Un groupe de chercheurs a été envoyé par la Muy-Tang, une puissante multinationale, sur la planète Ona(ji) afin de mener une expérience qui pourrait bien modifier l’essence même de la vie de l’Humanité : libérer une substance, l’Aâma, sorte de soupe de pico-robots capables de s’auto-reproduire pour manipuler et transformer la matière à un niveau subatomique afin d’observer in-situ ses capacités sur une planète où la vie, justement, n’existe pas. 5 ans plus tard, la Muy-Tang estime que l’expérience est un échec et elle envoie un agent spécial, Conrad, secondé par un robot de guerre, Churchill, y mettre fin et, surtout, récupérer l’Aâma. Mais Conrad arrive trop tard. Le professeur Woland a quitté son équipe pour aller libérer la fameuse substance dans une zone marécageuse d’Ona(ji) depuis laquelle la vie a commencé à proliférer…Et depuis laquelle des robots, qui ont commencé à muter depuis qu’Aâma a pris leur contrôle, arrivent pour empêcher les intrus de l’approcher…

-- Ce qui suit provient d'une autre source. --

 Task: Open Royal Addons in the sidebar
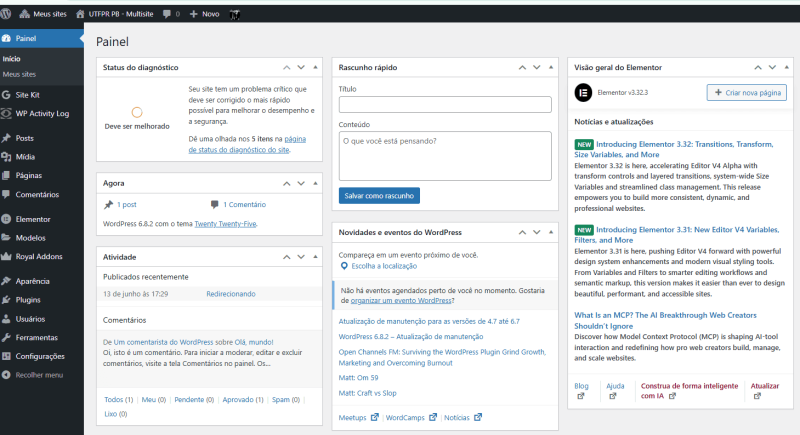(38, 256)
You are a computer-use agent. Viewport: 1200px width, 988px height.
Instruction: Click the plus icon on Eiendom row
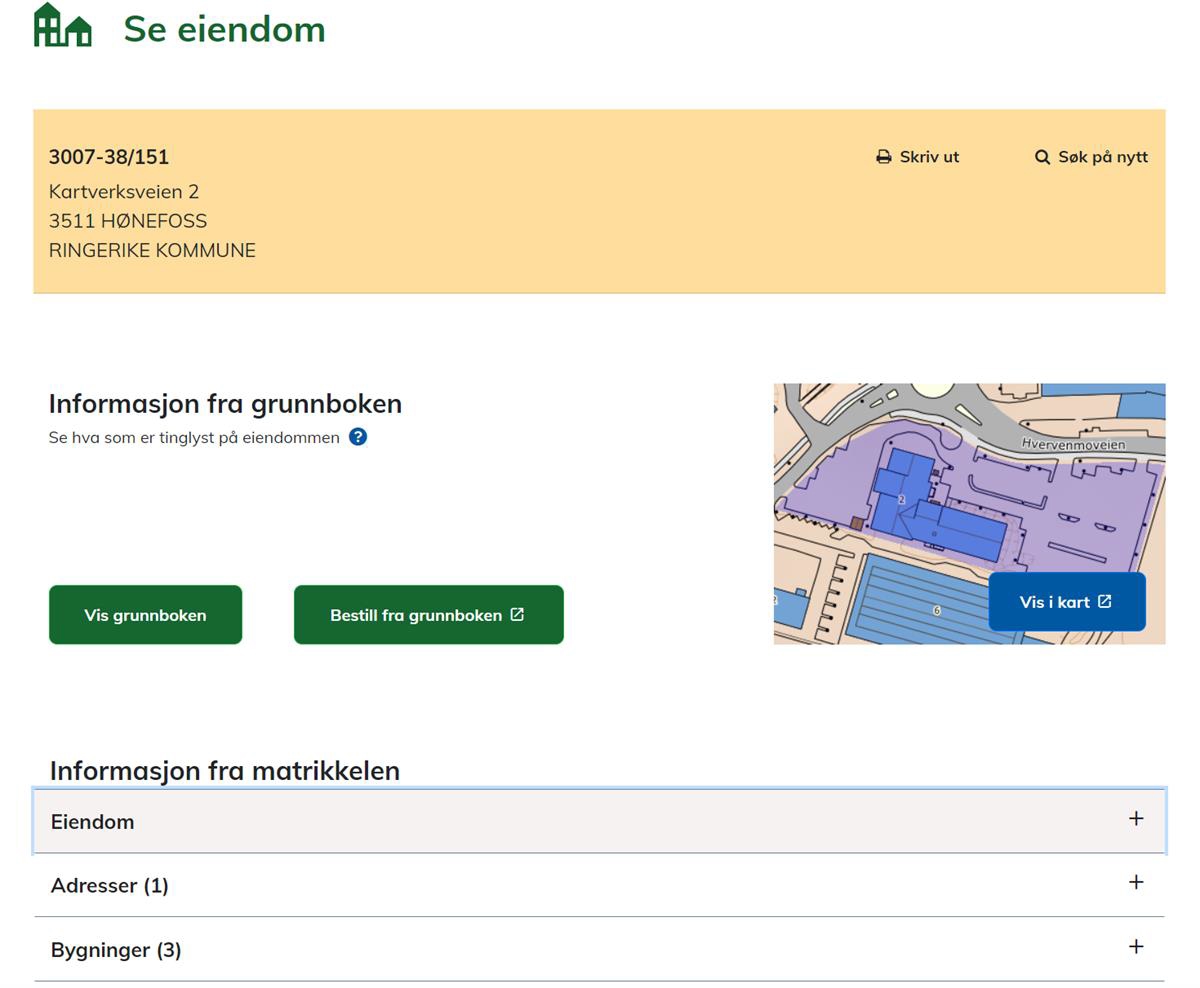tap(1136, 819)
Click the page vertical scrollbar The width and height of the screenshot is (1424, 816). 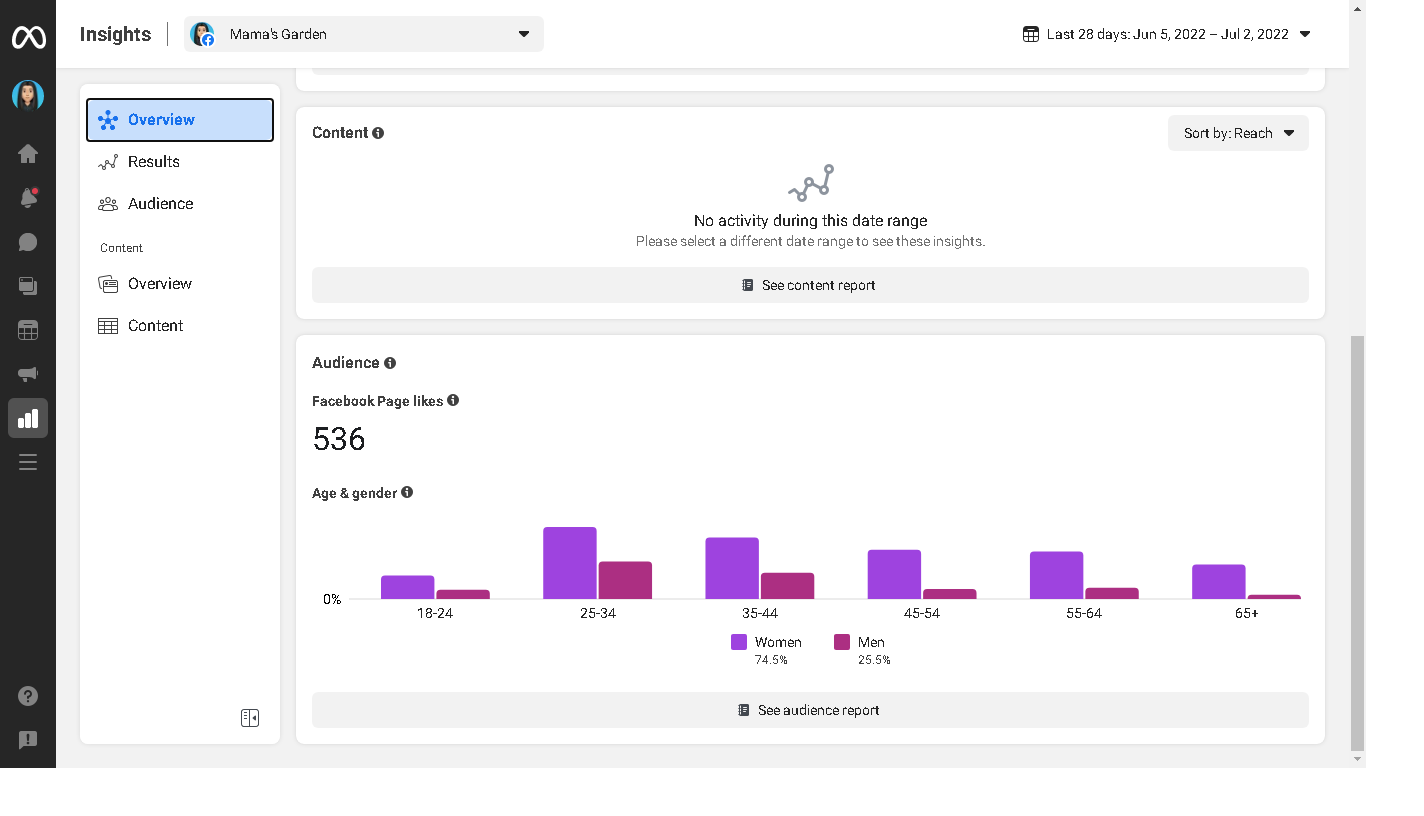point(1357,540)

« Aâma » est la nouvelle grande série de Frederik Peeters dont la sortie du quatrième et dernier tome nous donne l’occasion de parler. Grande dans tous les sens du terme : parce qu’elle est de nouveau un superbe récit de science-fiction (pas étonnant d’ailleurs qu’ »Aâma » ait été récompensé du prix de la meilleure série à Angoulême 2013) et parce que l’auteur y fait montre d’une incroyable ambition artistique : il remonte ici ni plus ni moins qu’à l’origine de la vie ! En construisant son récit, comme il en a souvent l’habitude, autour de ses angoisses, de ses peurs, de ses questionnements personnels du moment (Verloc Nim, le frère de Conrad qui part avec lui sur Ona(ji) fait figure d’alter ego fictionnel). Et ici, on sent bien que ce qui a stimulé « Aâma », c’est son rôle de père et toutes les questions qu’il soulève (la responsabilité que l’on a vis-à-vis de son enfant, les choix éducatifs que l’on est amené à faire, l’influence de certains aspects de la société dont il faut les protéger ou non…). Certes, « Aâma » est une série d’anticipation (le genre dans lequel l’auteur est le plus à l’aise car il lui permet, notamment, de laisser libre cours à son imaginaire, avec ces créatures mutantes, ces inventions futuristes ou ces paysages délirants…) qui nous parle de manipulations génétiques, des dangers liés au progrès technologique s’il n’est pas encadré et d’autres travers de nos sociétés occidentales mais c’est surtout, et avant toute autre chose, un récit qui nous parle de relation père/enfant : de la magie d’être père mais aussi de l’angoisse et des doutes que cela engendre. Le (grand) talent de Peeters est de parvenir à mettre ce questionnement introspectif au service de son imagination pour en faire cette vaste et passionnante fresque spatio-existentielle toujours aussi superbement dessinée (avec un trait qui s‘est affiné au fil du temps) !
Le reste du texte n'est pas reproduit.